The memory and the terror of the Holocaust still exist; the shock of the civilized world bears witness to the fact that this is a topical subject which arouses sensitivity and reactions as if it were a contemporary event that has just occurred. We are not dealing here with matters which have been entirely obliterated, and we are not pulling out junk from the storeroom of history. We are confronted here not by matters which are divorced from the realities of this generation, but by deeds and events which people suffer from and feel just as much today as on the day on which they occurred. The Court will remember the faces and the reactions of those survivors who testified here, when the suffering and the anguish buried in their hearts re-emerged, when the conjuring up of the images of those who have gone struck down a man in a dead faint from the impact of the shock, how their knees trembled and their faces became distorted as they described the horrors and the terror. Have they recovered, can the distance of time ever make them forget their past? Hundreds of thousands of people will bear the memory of those days with them for as long as they have breath in their bodies, and those also who were not with them there will feel pain and lament with them. For this is not simply a chapter for the historians who will one day write the history of the twentieth century and the history of the Third Reich in historical perspective. This is something which affects every civilized human being in whose generation and before whose eyes these events took place. The Holocaust is part of this generation's experience.

As far as documents are concerned, they have remained, in whole or in part, and the Court was able to base its findings on them. Also a number of witnesses survived who were able to testify to these matters from their own knowledge.

And Adolf Eichmann, who described himself in Argentina as "Obersturmbannfuehrer (ret.)," did not mend his ways, and it has been proved that, as recently as 1957, he was still imbued with the same feelings of hatred and ruthlessness that he brought to the perpetration of those crimes of which he has been found guilty here.

Moreover, most regrettably, Nazism has not entirely vanished from the world; the bearers of the venom of National Socialism are still living here and there throughout the world, and I fear that recently some nests of this hatred and malice have developed. The wicked and mendacious views have been espoused not necessarily by murderers and criminals for whom a death penalty may well not be a deterrent, but also by people who in a deliberate and coldly calculated fashion wish to revive the foul wave of fiendish arrogance and hatred. Let it be said: He who commits Eichmann's deeds will not be exonerated, but will be tried with the full severity of the law.

It is possible that the argument will again be made here by Counsel for the Defence: In wartime, there are many crimes and many criminals, as it is written "The sword devoureth one as well as another."19 {19 II Samuel 11, 25} Cities were destroyed, continents were overwhelmed by jackboots, civilian populations suffered. Perhaps you will again be reminded that Nazi Germany was not the only country to have committed terrible acts during the War. In your Judgment you have already stated that the War simply provided the Nazis with a curtain and a smokescreen for concealing their large- scale murderous operations. Atrocities perpetrated during the course of a war, and even the most terrible and dreadful killing and slaughtering cannot be used as an analogy and compared with the Holocaust, not only because of the difference in terms of scope, not only because this crime of extermination also comprised plunder and humiliation and terror and torture, not only because tremendous energies were epended over many years against a helpless population which had provided no reason whatsoever for this fanatical horror; not only because of all of this - but primarily because the torturing and the extermination of the Jews were in no way related to any act of hostility and were not carried out in the heat of battle when one side which is fighting out of a desire for a quick victory uses savage means to break the foe. Even when they wreak death somebody may believe that they are, in the last analysis, saving human lives.

+++

**Requirement**
Answer these from the courtroom argument above.
(a) What title did Adolf Eichmann use for himself in Argentina?
(b) In what year was he shown to still hold the same feelings of hatred and ruthlessness?
(c) What source does the footnote give for "The sword devoureth one as well as another"?

**Data shown**
+++

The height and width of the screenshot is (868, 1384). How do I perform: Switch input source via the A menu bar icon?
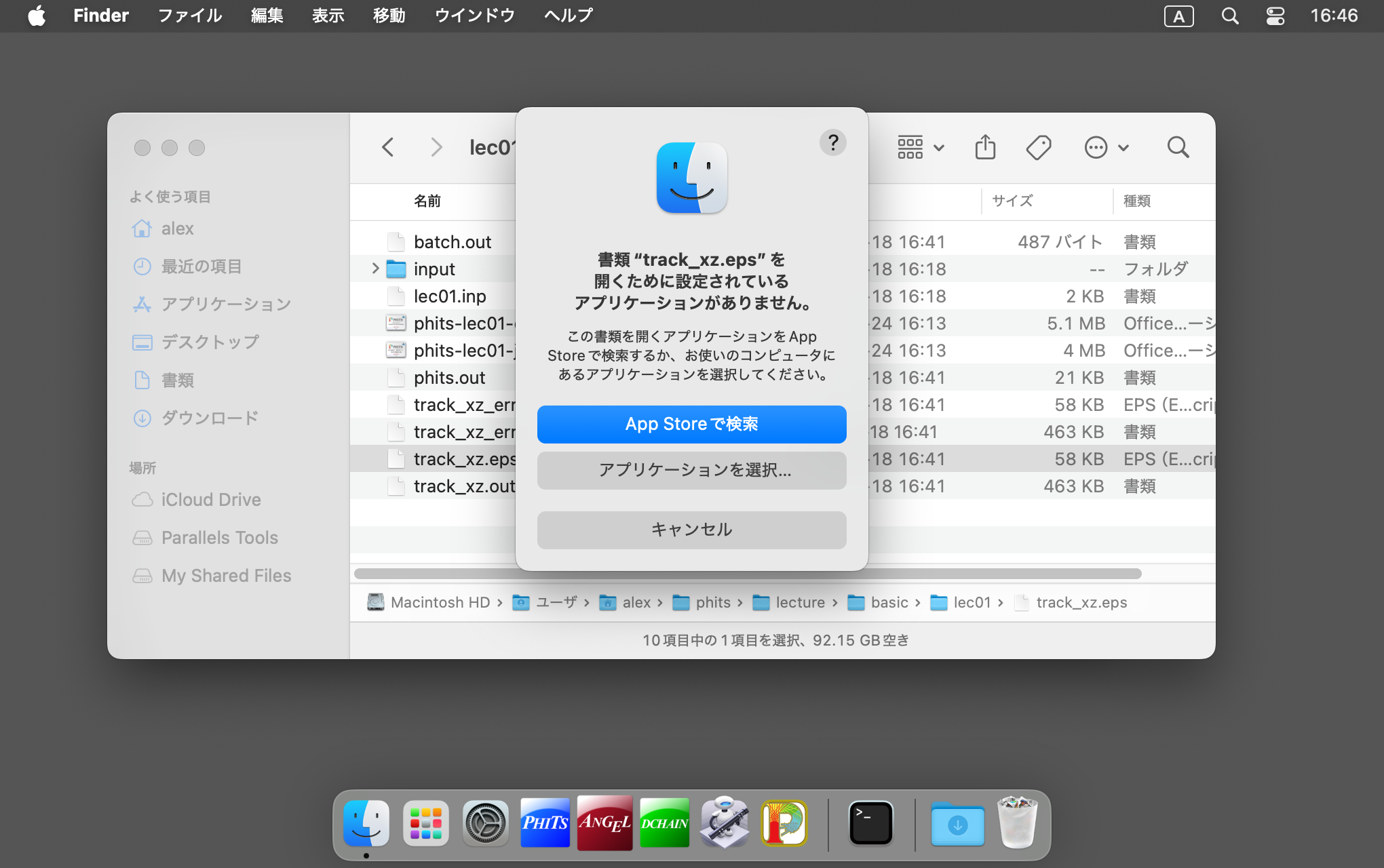pos(1178,16)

+++

**Written response**
(a) "Obersturmbannfuehrer (ret.)"
(b) 1957
(c) II Samuel 11, 25